─── RECORDS FOR THE TASK ───

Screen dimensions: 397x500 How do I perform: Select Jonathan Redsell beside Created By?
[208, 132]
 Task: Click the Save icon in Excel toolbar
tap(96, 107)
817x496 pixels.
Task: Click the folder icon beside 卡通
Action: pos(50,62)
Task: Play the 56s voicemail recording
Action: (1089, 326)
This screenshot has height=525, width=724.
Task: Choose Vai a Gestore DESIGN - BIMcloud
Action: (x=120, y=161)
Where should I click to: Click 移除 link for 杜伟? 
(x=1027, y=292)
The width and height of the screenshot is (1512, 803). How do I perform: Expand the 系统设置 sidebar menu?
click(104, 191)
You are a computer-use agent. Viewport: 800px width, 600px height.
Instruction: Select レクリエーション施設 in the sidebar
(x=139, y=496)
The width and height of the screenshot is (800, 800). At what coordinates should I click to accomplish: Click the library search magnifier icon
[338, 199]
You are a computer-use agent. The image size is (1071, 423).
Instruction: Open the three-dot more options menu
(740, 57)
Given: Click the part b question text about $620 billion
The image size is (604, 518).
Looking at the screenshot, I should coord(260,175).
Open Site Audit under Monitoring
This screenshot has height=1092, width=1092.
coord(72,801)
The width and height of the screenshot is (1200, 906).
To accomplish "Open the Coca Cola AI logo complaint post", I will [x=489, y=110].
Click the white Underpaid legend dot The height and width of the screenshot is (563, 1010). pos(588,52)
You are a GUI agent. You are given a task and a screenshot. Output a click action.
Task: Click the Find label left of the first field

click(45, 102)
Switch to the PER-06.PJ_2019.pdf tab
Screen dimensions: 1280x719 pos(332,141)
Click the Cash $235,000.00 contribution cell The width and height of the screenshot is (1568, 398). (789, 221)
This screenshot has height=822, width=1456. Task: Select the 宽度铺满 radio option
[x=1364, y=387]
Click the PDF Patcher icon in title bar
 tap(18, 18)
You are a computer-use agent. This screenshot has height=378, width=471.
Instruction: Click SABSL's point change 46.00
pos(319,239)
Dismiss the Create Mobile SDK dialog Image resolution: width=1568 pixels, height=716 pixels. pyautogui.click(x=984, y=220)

───

▶ **TASK REQUIREMENTS**: All of the entries should be repeated word for word.

▶ **ANSWER BOX**:
Screen dimensions: 397x500 How do I perform: Select Jonathan Redsell beside Created By?
[208, 132]
 Task: Click the Save icon in Excel toolbar
tap(96, 107)
817x496 pixels.
Task: Click the folder icon beside 卡通
Action: pos(50,62)
Task: Play the 56s voicemail recording
Action: (1089, 326)
This screenshot has height=525, width=724.
Task: Choose Vai a Gestore DESIGN - BIMcloud
Action: (x=120, y=161)
Where should I click to: Click 移除 link for 杜伟? 
(x=1027, y=292)
The width and height of the screenshot is (1512, 803). How do I perform: Expand the 系统设置 sidebar menu?
click(104, 191)
You are a computer-use agent. Viewport: 800px width, 600px height.
Instruction: Select レクリエーション施設 in the sidebar
(x=139, y=496)
The width and height of the screenshot is (800, 800). At what coordinates should I click to accomplish: Click the library search magnifier icon
[338, 199]
You are a computer-use agent. The image size is (1071, 423).
Instruction: Open the three-dot more options menu
(740, 57)
Given: Click the part b question text about $620 billion
The image size is (604, 518).
Looking at the screenshot, I should coord(260,175).
Open Site Audit under Monitoring
This screenshot has height=1092, width=1092.
coord(72,801)
The width and height of the screenshot is (1200, 906).
To accomplish "Open the Coca Cola AI logo complaint post", I will [x=489, y=110].
Click the white Underpaid legend dot The height and width of the screenshot is (563, 1010). pos(588,52)
You are a GUI agent. You are given a task and a screenshot. Output a click action.
Task: Click the Find label left of the first field

click(45, 102)
Switch to the PER-06.PJ_2019.pdf tab
Screen dimensions: 1280x719 pos(332,141)
Click the Cash $235,000.00 contribution cell The width and height of the screenshot is (1568, 398). (789, 221)
This screenshot has height=822, width=1456. Task: Select the 宽度铺满 radio option
[x=1364, y=387]
Click the PDF Patcher icon in title bar
 tap(18, 18)
You are a computer-use agent. This screenshot has height=378, width=471.
Instruction: Click SABSL's point change 46.00
pos(319,239)
Dismiss the Create Mobile SDK dialog Image resolution: width=1568 pixels, height=716 pixels. pyautogui.click(x=984, y=220)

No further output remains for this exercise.